Task objective:
In full and without deviation, write out the entries that follow.

[Opening Supplied records section]

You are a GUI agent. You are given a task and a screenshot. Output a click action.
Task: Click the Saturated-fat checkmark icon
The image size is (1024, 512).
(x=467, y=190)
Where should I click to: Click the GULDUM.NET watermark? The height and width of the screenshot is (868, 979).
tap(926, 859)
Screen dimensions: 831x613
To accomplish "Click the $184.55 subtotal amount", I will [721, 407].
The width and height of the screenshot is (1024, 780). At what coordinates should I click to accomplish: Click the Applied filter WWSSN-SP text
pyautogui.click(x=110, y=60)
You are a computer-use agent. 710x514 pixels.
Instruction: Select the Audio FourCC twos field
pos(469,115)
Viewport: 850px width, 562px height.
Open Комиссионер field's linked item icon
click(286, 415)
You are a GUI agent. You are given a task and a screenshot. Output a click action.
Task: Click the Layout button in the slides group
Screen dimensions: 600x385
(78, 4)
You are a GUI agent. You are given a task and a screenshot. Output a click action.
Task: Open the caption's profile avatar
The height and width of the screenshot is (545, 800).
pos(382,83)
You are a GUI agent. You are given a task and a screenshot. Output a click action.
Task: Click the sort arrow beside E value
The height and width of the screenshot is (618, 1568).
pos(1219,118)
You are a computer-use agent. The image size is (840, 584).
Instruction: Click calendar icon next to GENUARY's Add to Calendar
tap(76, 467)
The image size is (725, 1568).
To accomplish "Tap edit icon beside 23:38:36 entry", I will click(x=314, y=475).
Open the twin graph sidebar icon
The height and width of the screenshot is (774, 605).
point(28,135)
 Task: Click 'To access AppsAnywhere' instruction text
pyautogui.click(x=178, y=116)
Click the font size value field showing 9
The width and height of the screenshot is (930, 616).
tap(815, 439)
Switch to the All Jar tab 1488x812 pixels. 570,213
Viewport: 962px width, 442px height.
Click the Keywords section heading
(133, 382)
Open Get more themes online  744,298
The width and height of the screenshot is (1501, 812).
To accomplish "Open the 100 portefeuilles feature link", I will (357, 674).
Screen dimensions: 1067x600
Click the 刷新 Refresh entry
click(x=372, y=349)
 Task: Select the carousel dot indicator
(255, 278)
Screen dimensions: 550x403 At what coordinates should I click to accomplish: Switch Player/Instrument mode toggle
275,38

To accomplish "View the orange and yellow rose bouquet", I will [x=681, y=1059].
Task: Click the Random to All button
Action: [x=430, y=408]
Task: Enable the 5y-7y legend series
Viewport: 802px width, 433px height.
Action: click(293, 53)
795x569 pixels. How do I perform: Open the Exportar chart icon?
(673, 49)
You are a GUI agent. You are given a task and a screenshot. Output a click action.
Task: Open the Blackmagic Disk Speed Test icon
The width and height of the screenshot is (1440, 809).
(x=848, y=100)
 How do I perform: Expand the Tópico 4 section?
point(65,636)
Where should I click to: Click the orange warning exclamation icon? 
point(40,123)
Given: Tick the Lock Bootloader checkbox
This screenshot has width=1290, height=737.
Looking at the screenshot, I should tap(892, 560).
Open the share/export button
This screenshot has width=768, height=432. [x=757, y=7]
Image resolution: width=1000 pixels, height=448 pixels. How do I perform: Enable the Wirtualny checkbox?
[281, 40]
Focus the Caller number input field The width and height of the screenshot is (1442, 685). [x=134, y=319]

[Closing Supplied records section]

Exercise answer:
You are a GUI agent. You are given a task and a screenshot. Output a click action.
Task: Click the Saturated-fat checkmark icon
The image size is (1024, 512).
(x=467, y=190)
Where should I click to: Click the GULDUM.NET watermark? The height and width of the screenshot is (868, 979).
tap(926, 859)
Screen dimensions: 831x613
To accomplish "Click the $184.55 subtotal amount", I will [721, 407].
The width and height of the screenshot is (1024, 780). At what coordinates should I click to accomplish: Click the Applied filter WWSSN-SP text
pyautogui.click(x=110, y=60)
You are a computer-use agent. 710x514 pixels.
Instruction: Select the Audio FourCC twos field
pos(469,115)
Viewport: 850px width, 562px height.
Open Комиссионер field's linked item icon
click(286, 415)
You are a GUI agent. You are given a task and a screenshot. Output a click action.
Task: Click the Layout button in the slides group
Screen dimensions: 600x385
(78, 4)
You are a GUI agent. You are given a task and a screenshot. Output a click action.
Task: Open the caption's profile avatar
The height and width of the screenshot is (545, 800).
pos(382,83)
You are a GUI agent. You are given a task and a screenshot. Output a click action.
Task: Click the sort arrow beside E value
The height and width of the screenshot is (618, 1568).
pos(1219,118)
You are a computer-use agent. The image size is (840, 584).
Instruction: Click calendar icon next to GENUARY's Add to Calendar
tap(76, 467)
The image size is (725, 1568).
To accomplish "Tap edit icon beside 23:38:36 entry", I will click(x=314, y=475).
Open the twin graph sidebar icon
The height and width of the screenshot is (774, 605).
point(28,135)
 Task: Click 'To access AppsAnywhere' instruction text
pyautogui.click(x=178, y=116)
Click the font size value field showing 9
The width and height of the screenshot is (930, 616).
tap(815, 439)
Switch to the All Jar tab 1488x812 pixels. 570,213
Viewport: 962px width, 442px height.
Click the Keywords section heading
(133, 382)
Open Get more themes online  744,298
The width and height of the screenshot is (1501, 812).
To accomplish "Open the 100 portefeuilles feature link", I will (357, 674).
Screen dimensions: 1067x600
Click the 刷新 Refresh entry
click(x=372, y=349)
 Task: Select the carousel dot indicator
(255, 278)
Screen dimensions: 550x403 At what coordinates should I click to accomplish: Switch Player/Instrument mode toggle
275,38

To accomplish "View the orange and yellow rose bouquet", I will [x=681, y=1059].
Task: Click the Random to All button
Action: [x=430, y=408]
Task: Enable the 5y-7y legend series
Viewport: 802px width, 433px height.
Action: click(293, 53)
795x569 pixels. How do I perform: Open the Exportar chart icon?
(673, 49)
You are a GUI agent. You are given a task and a screenshot. Output a click action.
Task: Open the Blackmagic Disk Speed Test icon
The width and height of the screenshot is (1440, 809).
(x=848, y=100)
 How do I perform: Expand the Tópico 4 section?
point(65,636)
Where should I click to: Click the orange warning exclamation icon? 
point(40,123)
Given: Tick the Lock Bootloader checkbox
This screenshot has width=1290, height=737.
Looking at the screenshot, I should tap(892, 560).
Open the share/export button
This screenshot has width=768, height=432. [x=757, y=7]
Image resolution: width=1000 pixels, height=448 pixels. How do I perform: Enable the Wirtualny checkbox?
[281, 40]
Focus the Caller number input field The width and height of the screenshot is (1442, 685). [x=134, y=319]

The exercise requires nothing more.